Task directions: Copy each of the following records line for line, with no changes.

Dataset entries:
+ + + + + + +

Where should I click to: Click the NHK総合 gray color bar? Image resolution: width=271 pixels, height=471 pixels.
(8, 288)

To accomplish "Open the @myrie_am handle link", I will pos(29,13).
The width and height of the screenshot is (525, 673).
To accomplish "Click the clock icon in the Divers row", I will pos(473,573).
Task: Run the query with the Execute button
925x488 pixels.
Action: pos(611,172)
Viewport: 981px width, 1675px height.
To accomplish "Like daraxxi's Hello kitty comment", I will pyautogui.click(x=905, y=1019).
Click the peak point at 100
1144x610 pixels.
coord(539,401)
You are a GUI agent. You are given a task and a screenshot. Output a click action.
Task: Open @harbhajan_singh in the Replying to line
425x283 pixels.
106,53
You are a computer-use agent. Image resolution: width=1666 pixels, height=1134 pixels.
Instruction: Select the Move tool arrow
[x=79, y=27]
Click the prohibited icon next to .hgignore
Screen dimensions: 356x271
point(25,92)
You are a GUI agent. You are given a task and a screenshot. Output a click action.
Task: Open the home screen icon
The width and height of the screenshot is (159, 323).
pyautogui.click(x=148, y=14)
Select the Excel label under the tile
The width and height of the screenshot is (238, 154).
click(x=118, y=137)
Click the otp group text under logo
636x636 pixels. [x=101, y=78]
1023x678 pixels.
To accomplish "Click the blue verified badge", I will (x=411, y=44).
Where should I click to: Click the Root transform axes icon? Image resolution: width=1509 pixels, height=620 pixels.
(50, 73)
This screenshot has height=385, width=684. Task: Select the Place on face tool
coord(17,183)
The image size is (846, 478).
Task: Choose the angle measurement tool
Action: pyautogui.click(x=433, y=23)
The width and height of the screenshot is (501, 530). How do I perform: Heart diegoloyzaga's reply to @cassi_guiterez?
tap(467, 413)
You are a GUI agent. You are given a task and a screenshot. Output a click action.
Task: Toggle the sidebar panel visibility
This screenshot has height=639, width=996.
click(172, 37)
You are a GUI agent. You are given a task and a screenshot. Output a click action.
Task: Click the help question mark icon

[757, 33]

+ + + + + + +

Complete response:
Where should I click to: Click the NHK総合 gray color bar? Image resolution: width=271 pixels, height=471 pixels.
(8, 288)

To accomplish "Open the @myrie_am handle link", I will pos(29,13).
The width and height of the screenshot is (525, 673).
To accomplish "Click the clock icon in the Divers row", I will pos(473,573).
Task: Run the query with the Execute button
925x488 pixels.
Action: pos(611,172)
Viewport: 981px width, 1675px height.
To accomplish "Like daraxxi's Hello kitty comment", I will pyautogui.click(x=905, y=1019).
Click the peak point at 100
1144x610 pixels.
coord(539,401)
You are a GUI agent. You are given a task and a screenshot. Output a click action.
Task: Open @harbhajan_singh in the Replying to line
425x283 pixels.
106,53
You are a computer-use agent. Image resolution: width=1666 pixels, height=1134 pixels.
Instruction: Select the Move tool arrow
[x=79, y=27]
Click the prohibited icon next to .hgignore
Screen dimensions: 356x271
point(25,92)
You are a GUI agent. You are given a task and a screenshot. Output a click action.
Task: Open the home screen icon
The width and height of the screenshot is (159, 323).
pyautogui.click(x=148, y=14)
Select the Excel label under the tile
The width and height of the screenshot is (238, 154).
click(x=118, y=137)
Click the otp group text under logo
636x636 pixels. [x=101, y=78]
1023x678 pixels.
To accomplish "Click the blue verified badge", I will (x=411, y=44).
Where should I click to: Click the Root transform axes icon? Image resolution: width=1509 pixels, height=620 pixels.
(50, 73)
This screenshot has height=385, width=684. Task: Select the Place on face tool
coord(17,183)
The image size is (846, 478).
Task: Choose the angle measurement tool
Action: pyautogui.click(x=433, y=23)
The width and height of the screenshot is (501, 530). How do I perform: Heart diegoloyzaga's reply to @cassi_guiterez?
tap(467, 413)
You are a GUI agent. You are given a task and a screenshot. Output a click action.
Task: Toggle the sidebar panel visibility
This screenshot has height=639, width=996.
click(172, 37)
You are a GUI agent. You are given a task and a screenshot. Output a click action.
Task: Click the help question mark icon

[757, 33]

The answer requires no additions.